In new builds, the operational emissions are primarily from Heating, Ventilation, and Air Conditioning (HVAC) systems. Traditional building management systems operate on static schedules. They maintain a consistent temperature regardless of the environment and the dynamic activities occurring inside and outside the building.

To reduce their carbon footprint, owners of new and existing buildings can adopt smart building technologies. Integrating deep reinforcement learning (DRL) agents with localized Internet of Things (IoT) digital twins can make a building’s HVAC system more predictive. It can adjust heating and cooling based on indoor temperature and air quality, weather forecasts, occupancy schedules, and real-time energy costs. 

Adjusting for these factors, proactive measures can be taken to optimize and reduce energy consumption, such as pre-cooling or pre-heating if the weather is forecast to change quickly. Increasing energy efficiency reduces operating costs. Further, data relayed back to the municipal grid can inform renewable energy load requirements to effectively manage usage fluctuations. 
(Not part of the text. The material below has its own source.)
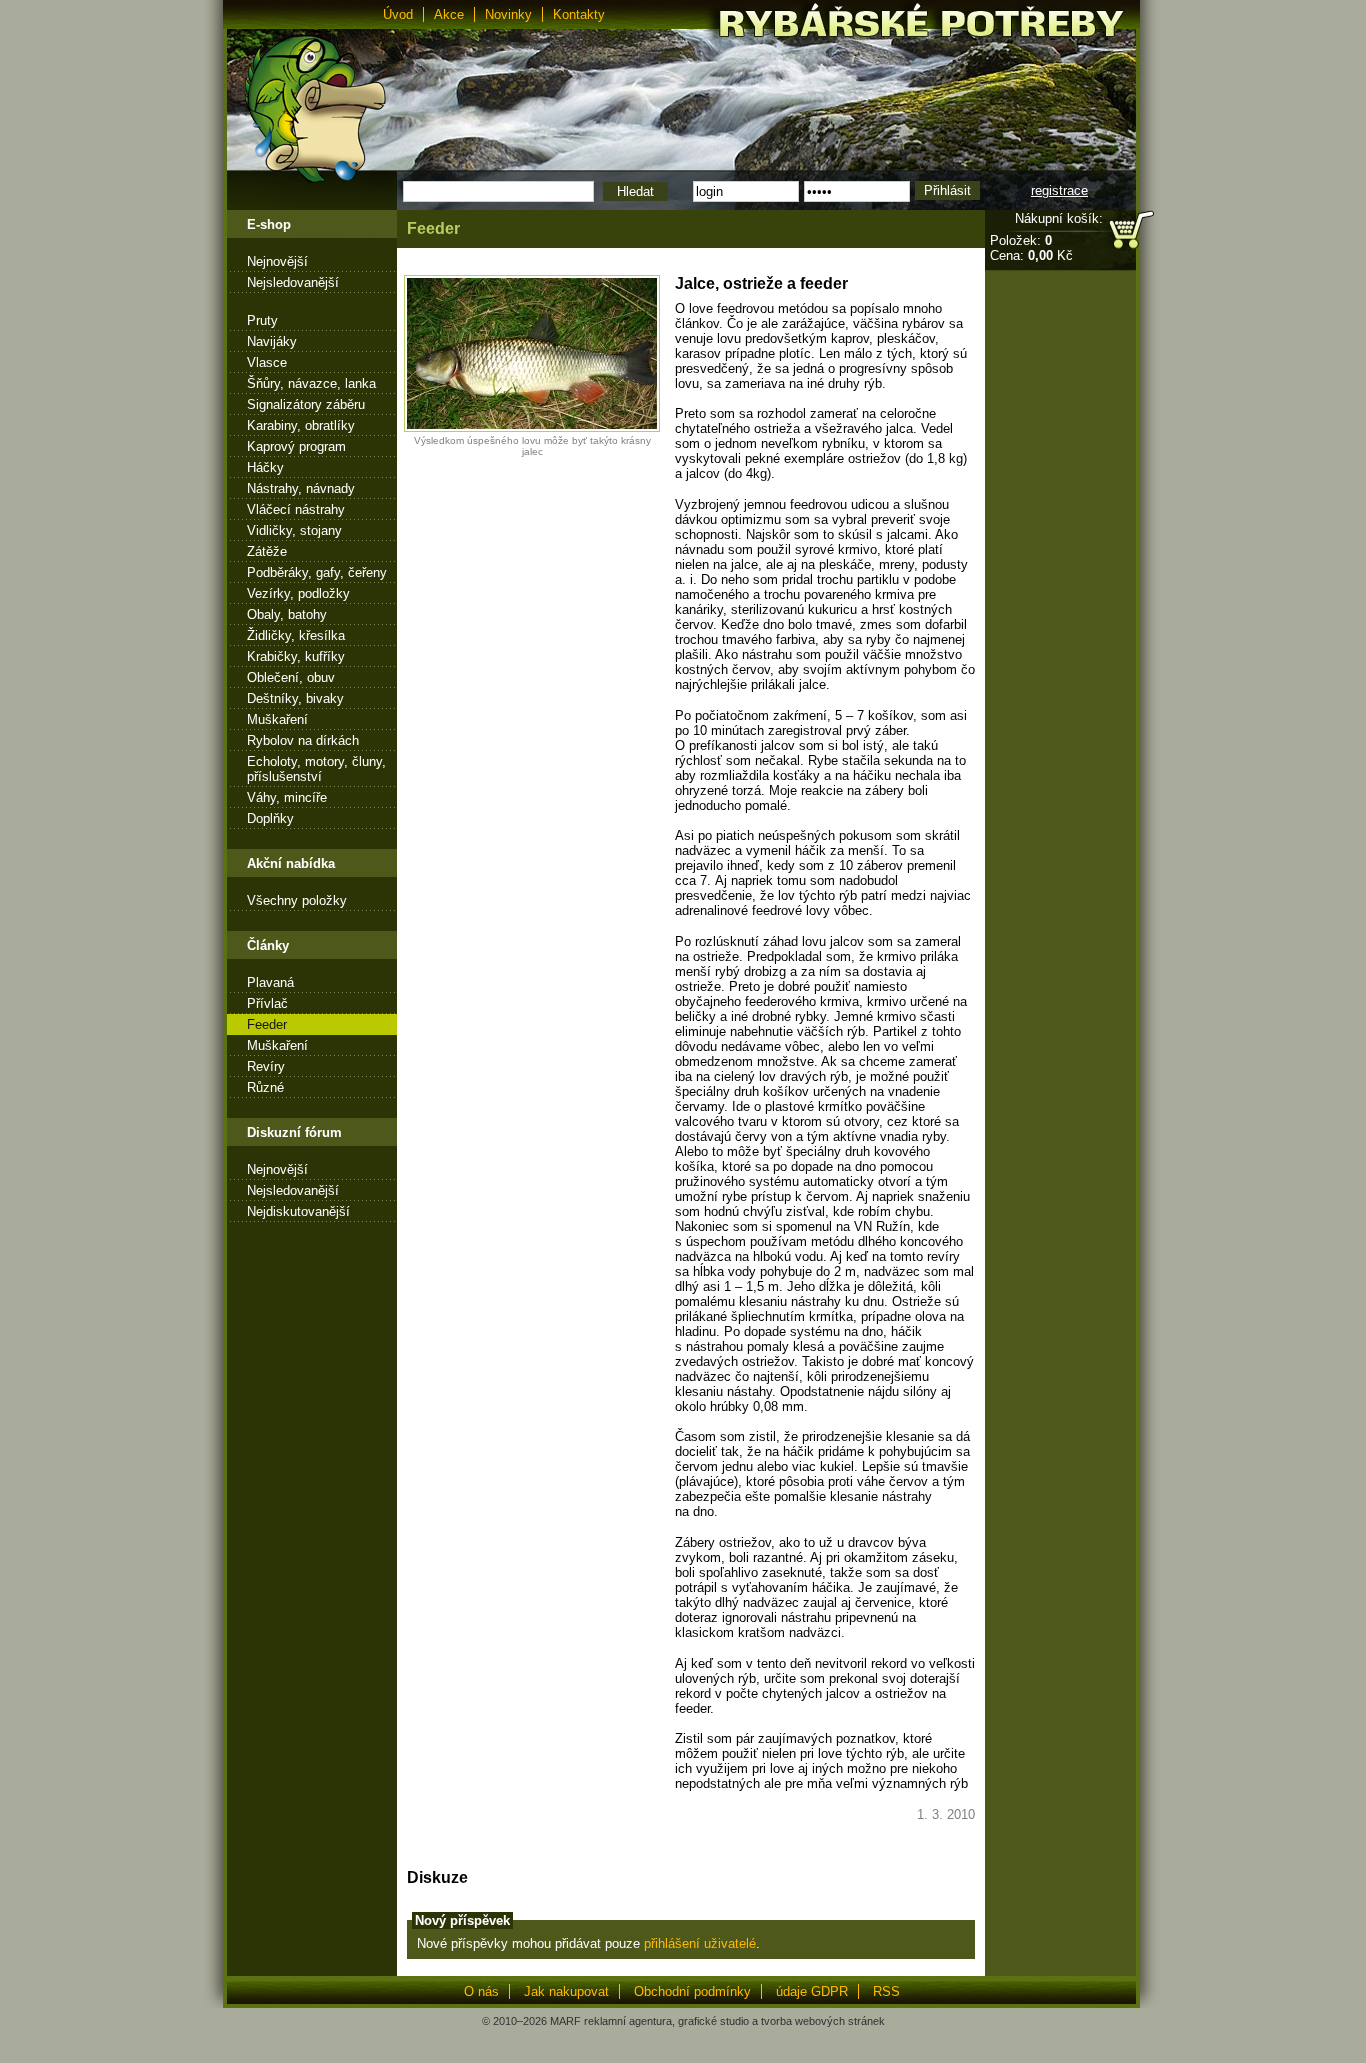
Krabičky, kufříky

3. Future-Proofing Sustainable Buildings

Future-proofing the built environment requires designing and retrofitting buildings to adapt to the variability of climate change. This is especially important as building mechanical systems will inevitably lose efficacy over their 50 to 100-year lifespan. 

AI-driven digital twins offer a solution. Digital twins are virtual replicas of a building's infrastructure and physical performance in real time. They create an adaptable digital model that enables the construction of sustainable buildings based on future environmental stressors rather than historical data. This includes modelling for climate resilience and weather adaptation, such as wildfire or flooding risks.      

These models can inform building decarbonization by simulating various energy and envelope retrofits in existing buildings, de-risking capital investments. Understanding the impacts of upgrading insulation versus installing triple-glazed windows or solar arrays accelerates localized decarbonization across the sector.   

The case for AI in real estate offers practical environmental and economic opportunities to future-proof the built environment. Driving the adoption of these tools not only protects building valuation but also decarbonizes the sector through resource efficiency.